Há, também, o desocupado cirurgião que assim ficou
após realizar seu procedimento cirúrgico e que agora precisa, por força da
atuação do idiota, esperar o relógio de ponto bater determinada hora para poder
ir embora, fazer outra coisa, atender alguém, ir à praia, sei lá... (Já, já me
acusam, com alguma razão, de estar sendo um corporativistazinho de meia tigela.
Com alguma razão...) O mesmo se pode dizer do radiologista ao qual se obriga
que dê laudos de exames em quantidade maior do que o que é humanamente
possível, e por aí vai nas várias outras áreas profissionais da saúde.
Voltemos ao meu amigo Ley. O que queria o homem?
Sem rodeios direi – queria falar. Anelava falar. Se não falasse ficaria louco.

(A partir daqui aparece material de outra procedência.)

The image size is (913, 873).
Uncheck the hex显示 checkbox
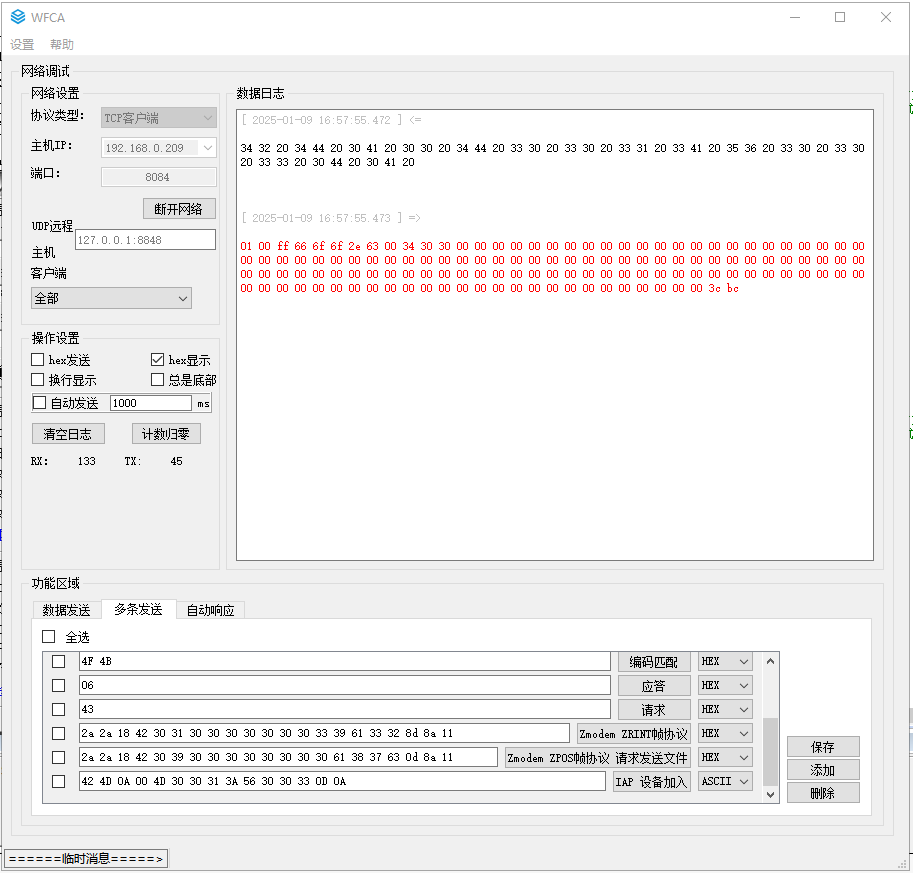tap(157, 360)
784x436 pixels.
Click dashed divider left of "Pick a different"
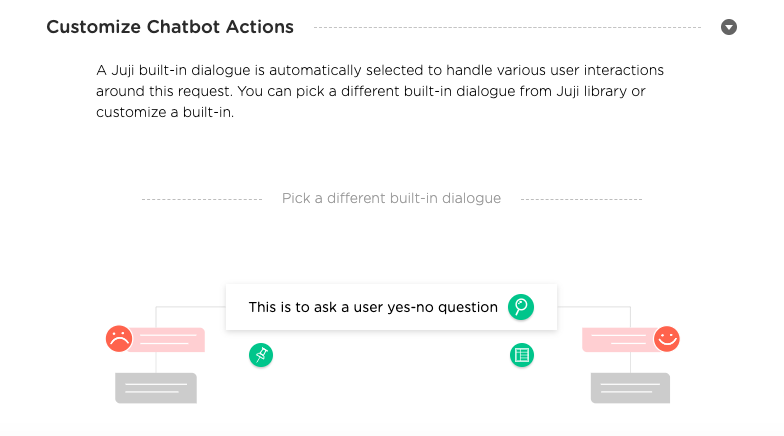click(x=202, y=199)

Pudera. O homem está há quase noventa dias, coitado, trancafiado em casa por
ser idoso... O homem não queria se ocupar – queria ser produtivo!
Nesses noventa dias se ocupara de tudo e em tudo dentro de casa. Ser produtivo,
no entanto, não era possível.
Conversa vai, conversa vem, lá pelas tantas o amigo
me faz um relato. Confessava uma incontida felicidade. Não era pra menos. Foi o
seguinte.
Um certo querido amigo comum, colega na profissão,
saíra de alta do CTI do hospital onde estivera internado vítima do vírus
chinês. Surpreso por saber de seu grave acometimento, eu quis saber: –“Mas...

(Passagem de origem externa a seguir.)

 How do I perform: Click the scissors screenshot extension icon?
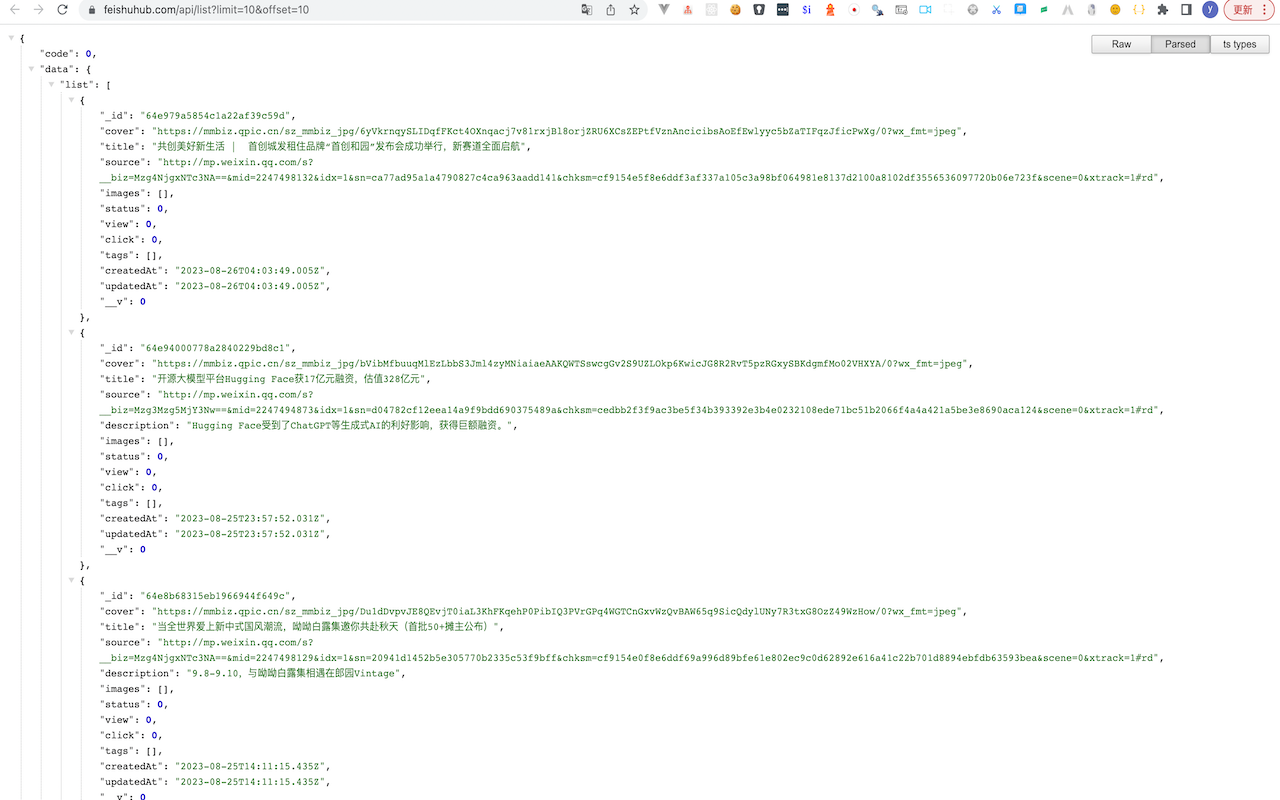[x=997, y=9]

ele tinha algum fator de risco”? Na bucha, Ley fuzilou: –“A beleza”!
O detalhe é que o referido colega é conhecido por
sua intensa e assustadora... como direi... “assimetria de formas”. Uso de uma
expressão carregada de eufemismo para evitar dizer a verdade indubitável e
inquestionável – o homem é feio pra burro. Feíssimo. Feio é apelido. Bota feio
nisso.
Bem se vê que a quase loucura de meu amigo afetou
em nada seu mordaz senso de humor. Aliás, fazer humor é uma forma de produção.
É quase como fazer amor. E disso o amigo há de estar ávido!